[[ THE RECORDS, beginning ]]

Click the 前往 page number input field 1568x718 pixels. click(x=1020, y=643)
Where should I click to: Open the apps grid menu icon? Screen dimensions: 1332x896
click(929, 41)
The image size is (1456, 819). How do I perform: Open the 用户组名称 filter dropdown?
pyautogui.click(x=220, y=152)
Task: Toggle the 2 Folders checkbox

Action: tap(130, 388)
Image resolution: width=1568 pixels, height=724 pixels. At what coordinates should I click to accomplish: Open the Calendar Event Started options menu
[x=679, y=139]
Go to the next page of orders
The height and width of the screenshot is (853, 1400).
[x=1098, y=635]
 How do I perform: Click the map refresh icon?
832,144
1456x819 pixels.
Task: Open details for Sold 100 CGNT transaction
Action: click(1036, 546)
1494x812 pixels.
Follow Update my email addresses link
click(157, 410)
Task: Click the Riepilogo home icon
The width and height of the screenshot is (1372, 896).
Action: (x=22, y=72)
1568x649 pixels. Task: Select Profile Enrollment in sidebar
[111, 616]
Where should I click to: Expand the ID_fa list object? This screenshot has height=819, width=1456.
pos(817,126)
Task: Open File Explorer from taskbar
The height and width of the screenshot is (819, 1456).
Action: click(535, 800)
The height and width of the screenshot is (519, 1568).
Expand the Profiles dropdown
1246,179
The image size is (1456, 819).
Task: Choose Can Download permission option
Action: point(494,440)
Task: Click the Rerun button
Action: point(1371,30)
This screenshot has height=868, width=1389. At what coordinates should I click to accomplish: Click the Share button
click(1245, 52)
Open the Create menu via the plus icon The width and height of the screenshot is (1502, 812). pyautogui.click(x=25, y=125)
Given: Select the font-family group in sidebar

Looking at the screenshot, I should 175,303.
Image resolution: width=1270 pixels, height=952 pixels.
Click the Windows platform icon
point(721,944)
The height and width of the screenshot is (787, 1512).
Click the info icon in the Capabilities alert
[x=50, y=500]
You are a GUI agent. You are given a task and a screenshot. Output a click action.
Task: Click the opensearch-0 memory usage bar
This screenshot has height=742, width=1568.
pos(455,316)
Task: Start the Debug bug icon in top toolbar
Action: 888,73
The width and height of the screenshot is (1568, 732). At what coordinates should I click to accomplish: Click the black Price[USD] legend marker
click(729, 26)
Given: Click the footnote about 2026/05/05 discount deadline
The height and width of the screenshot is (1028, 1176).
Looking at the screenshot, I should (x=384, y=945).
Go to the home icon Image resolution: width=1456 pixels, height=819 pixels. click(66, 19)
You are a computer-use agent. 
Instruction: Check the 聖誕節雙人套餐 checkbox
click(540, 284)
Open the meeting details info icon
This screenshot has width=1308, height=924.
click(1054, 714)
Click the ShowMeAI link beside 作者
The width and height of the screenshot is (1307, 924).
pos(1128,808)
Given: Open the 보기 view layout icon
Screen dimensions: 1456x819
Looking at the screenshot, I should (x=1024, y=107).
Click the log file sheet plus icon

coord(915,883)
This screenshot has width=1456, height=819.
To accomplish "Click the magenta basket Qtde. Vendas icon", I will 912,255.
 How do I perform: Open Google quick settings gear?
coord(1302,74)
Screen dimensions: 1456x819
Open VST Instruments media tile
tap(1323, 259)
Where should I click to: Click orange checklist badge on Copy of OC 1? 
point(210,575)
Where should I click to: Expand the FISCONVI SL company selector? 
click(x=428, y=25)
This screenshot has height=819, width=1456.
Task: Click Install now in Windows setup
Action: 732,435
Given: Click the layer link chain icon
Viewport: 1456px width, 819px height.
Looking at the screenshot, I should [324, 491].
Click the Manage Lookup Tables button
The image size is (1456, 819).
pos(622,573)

[[ THE RECORDS, end ]]

▸ **YOUR GOAL**:
Copy exactly the stretch of data above from the line with "1568x649 pixels. Task: Select" through the line with "Task: Open File Explorer from taskbar", and omit all other lines.

▸ **EXPECTED OUTPUT**:
1568x649 pixels. Task: Select Profile Enrollment in sidebar
[111, 616]
Where should I click to: Expand the ID_fa list object? This screenshot has height=819, width=1456.
pos(817,126)
Task: Open File Explorer from taskbar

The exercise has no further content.